--- begin SOURCE MATERIAL ---

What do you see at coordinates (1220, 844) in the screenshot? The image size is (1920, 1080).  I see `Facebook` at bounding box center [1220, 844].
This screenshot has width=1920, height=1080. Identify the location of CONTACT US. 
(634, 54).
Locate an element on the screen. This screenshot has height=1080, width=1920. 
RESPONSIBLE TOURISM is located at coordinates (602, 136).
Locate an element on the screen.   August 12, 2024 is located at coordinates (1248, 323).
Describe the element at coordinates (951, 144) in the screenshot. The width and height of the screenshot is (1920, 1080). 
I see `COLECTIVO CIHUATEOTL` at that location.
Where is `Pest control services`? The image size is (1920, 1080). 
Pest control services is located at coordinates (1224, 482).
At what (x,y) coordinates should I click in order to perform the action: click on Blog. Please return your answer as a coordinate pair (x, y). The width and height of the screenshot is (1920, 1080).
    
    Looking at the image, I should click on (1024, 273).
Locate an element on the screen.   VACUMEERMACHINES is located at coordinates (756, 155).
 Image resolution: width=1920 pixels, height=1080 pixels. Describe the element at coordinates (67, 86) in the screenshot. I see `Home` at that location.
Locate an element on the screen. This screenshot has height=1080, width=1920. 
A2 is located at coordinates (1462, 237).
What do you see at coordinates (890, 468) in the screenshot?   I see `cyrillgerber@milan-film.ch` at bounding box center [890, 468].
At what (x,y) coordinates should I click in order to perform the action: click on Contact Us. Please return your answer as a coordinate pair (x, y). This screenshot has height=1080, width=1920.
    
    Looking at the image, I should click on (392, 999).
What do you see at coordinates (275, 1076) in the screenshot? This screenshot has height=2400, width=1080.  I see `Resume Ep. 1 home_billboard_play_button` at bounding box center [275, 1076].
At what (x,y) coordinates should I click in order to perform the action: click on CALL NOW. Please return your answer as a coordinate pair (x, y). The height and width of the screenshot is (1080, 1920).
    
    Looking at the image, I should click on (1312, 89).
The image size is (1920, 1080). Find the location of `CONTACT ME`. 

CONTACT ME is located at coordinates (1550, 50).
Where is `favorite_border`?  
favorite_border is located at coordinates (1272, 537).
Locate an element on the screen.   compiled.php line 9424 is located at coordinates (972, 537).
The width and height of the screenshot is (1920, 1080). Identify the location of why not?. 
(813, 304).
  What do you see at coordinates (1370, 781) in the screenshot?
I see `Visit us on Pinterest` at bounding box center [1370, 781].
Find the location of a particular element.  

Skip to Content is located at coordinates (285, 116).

--- end SOURCE MATERIAL ---

WORK TO DO
Copy out the lines from the very beginning of the dataset items through the line that contains "A2 is located at coordinates (1462, 237).", including both ends.

ANSWER TO THE EXERCISE
What do you see at coordinates (1220, 844) in the screenshot? The image size is (1920, 1080).  I see `Facebook` at bounding box center [1220, 844].
This screenshot has width=1920, height=1080. Identify the location of CONTACT US. 
(634, 54).
Locate an element on the screen. This screenshot has height=1080, width=1920. 
RESPONSIBLE TOURISM is located at coordinates (602, 136).
Locate an element on the screen.   August 12, 2024 is located at coordinates (1248, 323).
Describe the element at coordinates (951, 144) in the screenshot. The width and height of the screenshot is (1920, 1080). 
I see `COLECTIVO CIHUATEOTL` at that location.
Where is `Pest control services`? The image size is (1920, 1080). 
Pest control services is located at coordinates (1224, 482).
At what (x,y) coordinates should I click in order to perform the action: click on Blog. Please return your answer as a coordinate pair (x, y). The width and height of the screenshot is (1920, 1080).
    
    Looking at the image, I should click on (1024, 273).
Locate an element on the screen.   VACUMEERMACHINES is located at coordinates (756, 155).
 Image resolution: width=1920 pixels, height=1080 pixels. Describe the element at coordinates (67, 86) in the screenshot. I see `Home` at that location.
Locate an element on the screen. This screenshot has height=1080, width=1920. 
A2 is located at coordinates (1462, 237).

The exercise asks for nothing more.